Please copy the data below without any change, starting with the line that contains "Find the location" and going on through the line that contains "instructions-text: Found 1 potentially relevant import(s). … is".

> _SUPPLIED RECORDS_:

★ ★ ★ ★ ★

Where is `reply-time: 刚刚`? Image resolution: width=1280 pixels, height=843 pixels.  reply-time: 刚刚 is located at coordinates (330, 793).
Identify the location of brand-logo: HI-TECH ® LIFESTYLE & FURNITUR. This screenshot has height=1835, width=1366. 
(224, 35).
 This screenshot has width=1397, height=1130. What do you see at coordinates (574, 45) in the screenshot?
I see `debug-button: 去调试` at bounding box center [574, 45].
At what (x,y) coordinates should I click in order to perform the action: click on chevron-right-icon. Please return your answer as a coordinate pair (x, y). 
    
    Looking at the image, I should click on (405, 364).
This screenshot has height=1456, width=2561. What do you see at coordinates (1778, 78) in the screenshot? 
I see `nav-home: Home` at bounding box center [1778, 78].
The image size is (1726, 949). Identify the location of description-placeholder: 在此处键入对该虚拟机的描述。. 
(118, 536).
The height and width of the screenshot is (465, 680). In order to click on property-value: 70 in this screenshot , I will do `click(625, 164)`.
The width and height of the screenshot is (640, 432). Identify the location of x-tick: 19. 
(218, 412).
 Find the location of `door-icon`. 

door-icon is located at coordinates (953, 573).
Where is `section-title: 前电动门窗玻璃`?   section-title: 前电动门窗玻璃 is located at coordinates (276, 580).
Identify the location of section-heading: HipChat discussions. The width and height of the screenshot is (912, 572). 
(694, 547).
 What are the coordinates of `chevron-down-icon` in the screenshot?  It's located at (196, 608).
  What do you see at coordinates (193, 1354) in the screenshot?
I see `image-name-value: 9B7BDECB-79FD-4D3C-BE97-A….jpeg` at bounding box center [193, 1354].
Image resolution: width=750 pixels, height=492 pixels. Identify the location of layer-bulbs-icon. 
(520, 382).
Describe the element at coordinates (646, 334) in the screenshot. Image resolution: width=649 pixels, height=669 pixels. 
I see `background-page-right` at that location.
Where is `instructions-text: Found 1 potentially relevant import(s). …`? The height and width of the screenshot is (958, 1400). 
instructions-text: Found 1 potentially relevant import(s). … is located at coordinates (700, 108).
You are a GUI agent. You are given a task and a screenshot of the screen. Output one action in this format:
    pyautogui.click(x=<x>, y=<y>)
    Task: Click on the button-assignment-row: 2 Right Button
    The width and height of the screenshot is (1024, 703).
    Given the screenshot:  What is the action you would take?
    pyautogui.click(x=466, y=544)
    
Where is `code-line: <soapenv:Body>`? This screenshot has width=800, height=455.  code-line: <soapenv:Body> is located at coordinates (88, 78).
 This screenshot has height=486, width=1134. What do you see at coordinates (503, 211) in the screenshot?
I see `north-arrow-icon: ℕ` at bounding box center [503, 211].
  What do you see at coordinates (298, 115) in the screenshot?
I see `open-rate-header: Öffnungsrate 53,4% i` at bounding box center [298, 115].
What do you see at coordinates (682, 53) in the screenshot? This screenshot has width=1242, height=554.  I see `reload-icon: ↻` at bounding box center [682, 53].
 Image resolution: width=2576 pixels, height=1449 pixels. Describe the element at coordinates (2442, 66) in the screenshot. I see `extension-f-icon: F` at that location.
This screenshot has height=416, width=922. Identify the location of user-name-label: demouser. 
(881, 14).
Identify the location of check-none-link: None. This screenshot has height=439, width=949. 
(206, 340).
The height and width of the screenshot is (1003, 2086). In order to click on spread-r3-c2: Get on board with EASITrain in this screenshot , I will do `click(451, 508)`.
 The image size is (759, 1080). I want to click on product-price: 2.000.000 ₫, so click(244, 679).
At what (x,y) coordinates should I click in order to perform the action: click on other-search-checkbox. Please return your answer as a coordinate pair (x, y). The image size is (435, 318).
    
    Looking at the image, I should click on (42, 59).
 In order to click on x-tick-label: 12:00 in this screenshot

★ ★ ★ ★ ★

> _ANSWER FOR THIS EXERCISE_:
 Find the location of `door-icon`. 

door-icon is located at coordinates (953, 573).
Where is `section-title: 前电动门窗玻璃`?   section-title: 前电动门窗玻璃 is located at coordinates (276, 580).
Identify the location of section-heading: HipChat discussions. The width and height of the screenshot is (912, 572). 
(694, 547).
 What are the coordinates of `chevron-down-icon` in the screenshot?  It's located at (196, 608).
  What do you see at coordinates (193, 1354) in the screenshot?
I see `image-name-value: 9B7BDECB-79FD-4D3C-BE97-A….jpeg` at bounding box center [193, 1354].
Image resolution: width=750 pixels, height=492 pixels. Identify the location of layer-bulbs-icon. 
(520, 382).
Describe the element at coordinates (646, 334) in the screenshot. Image resolution: width=649 pixels, height=669 pixels. 
I see `background-page-right` at that location.
Where is `instructions-text: Found 1 potentially relevant import(s). …`? The height and width of the screenshot is (958, 1400). 
instructions-text: Found 1 potentially relevant import(s). … is located at coordinates (700, 108).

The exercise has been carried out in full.